I’ve spent a lot of time today trying to make my bedroom habitable as, due to the rates of rent round here, it looks like I’ll be living with my parents for a while, or at least until I get some sort of inspiration about what to do with my life. I have no idea when that might be, could be a few hours, could be a few years – I hope it’s soon because I’m getting bored already.
The reason why I’ve not really posted anything in a while is because I couldn’t get my computer –in an attic bedroom*- to recognise the existence of the house wireless network. I managed to solve this problem with my usual method – that is, treat the router like a huffy child and just leave the thing alone until it decides to arbitrarily change its mind. Which worked.
But anyway, back to the making bedroom habitable thing. The obstacle to my bedroom being habitable is the fact that it was my brother’s room. I’m not saying that he has a lingering, powerful stench or anything, just that he has a lot of stuff. Due to the fact that this room is much bigger than my old room he never had to do the purging for storage space that I did – there are boxes of stuff in his cupboards that I was astonished to find are still sealed with removal company tape from when we moved here from Plumstead 9 years ago.

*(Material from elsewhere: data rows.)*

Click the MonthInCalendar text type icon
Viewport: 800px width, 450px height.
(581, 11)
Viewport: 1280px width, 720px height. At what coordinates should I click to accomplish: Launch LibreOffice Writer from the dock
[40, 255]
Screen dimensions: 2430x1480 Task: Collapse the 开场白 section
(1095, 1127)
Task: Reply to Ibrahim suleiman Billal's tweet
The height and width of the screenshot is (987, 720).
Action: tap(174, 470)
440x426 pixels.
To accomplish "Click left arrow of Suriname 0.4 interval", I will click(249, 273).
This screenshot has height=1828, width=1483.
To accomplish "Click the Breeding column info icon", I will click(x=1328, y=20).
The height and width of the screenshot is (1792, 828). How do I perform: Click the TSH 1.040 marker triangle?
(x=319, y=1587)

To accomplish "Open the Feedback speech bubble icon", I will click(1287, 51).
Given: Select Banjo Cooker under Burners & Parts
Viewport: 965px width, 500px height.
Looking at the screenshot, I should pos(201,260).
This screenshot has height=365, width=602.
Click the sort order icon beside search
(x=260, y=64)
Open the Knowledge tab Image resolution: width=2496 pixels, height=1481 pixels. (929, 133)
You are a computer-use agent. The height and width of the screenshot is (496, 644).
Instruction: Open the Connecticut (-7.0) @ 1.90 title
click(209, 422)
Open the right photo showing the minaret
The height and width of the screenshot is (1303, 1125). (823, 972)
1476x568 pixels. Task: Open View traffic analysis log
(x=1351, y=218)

As a result of this general lack of order in Ed’s room the process of moving my stuff in is rather slow – for every box of my stuff I unpack there is an equal amount of Ed’s stuff that needs to be sorted through and either packed or thrown away. Most of it is, as it has been left behind, fairly obviously rubbish – just the detritus of someone living in the same place for many a year - I am, however, not very well equipped to be the judge of what, if anything, is worth keeping amongst the heaps.
There are, for example, things that I keep that don’t appear to have any particular value, train tickets, for example, whose only reason for preservation is a date on them, a date which only I know the significance of. Without Ed to tell me otherwise me I’m spending a lot of my time imagining the significance of many of the items I chuck and feeling bad for throwing them away.
Mind you, Ed isn’t nearly as weird as I am, he probably doesn’t attach such significance to pointless inanimate objects. I should finish this unpacking tomorrow and then I’ll actually feel like I’ve settled in and can start doing more constructive things – like getting off my arse and getting a job.
-Ben
*ugh. That line has reminded me of a line from Hugh Selwyn Mauberley – damn, the one thing I would most like to forget about my uni experience would be Ezra Pound’s god-awful poetry.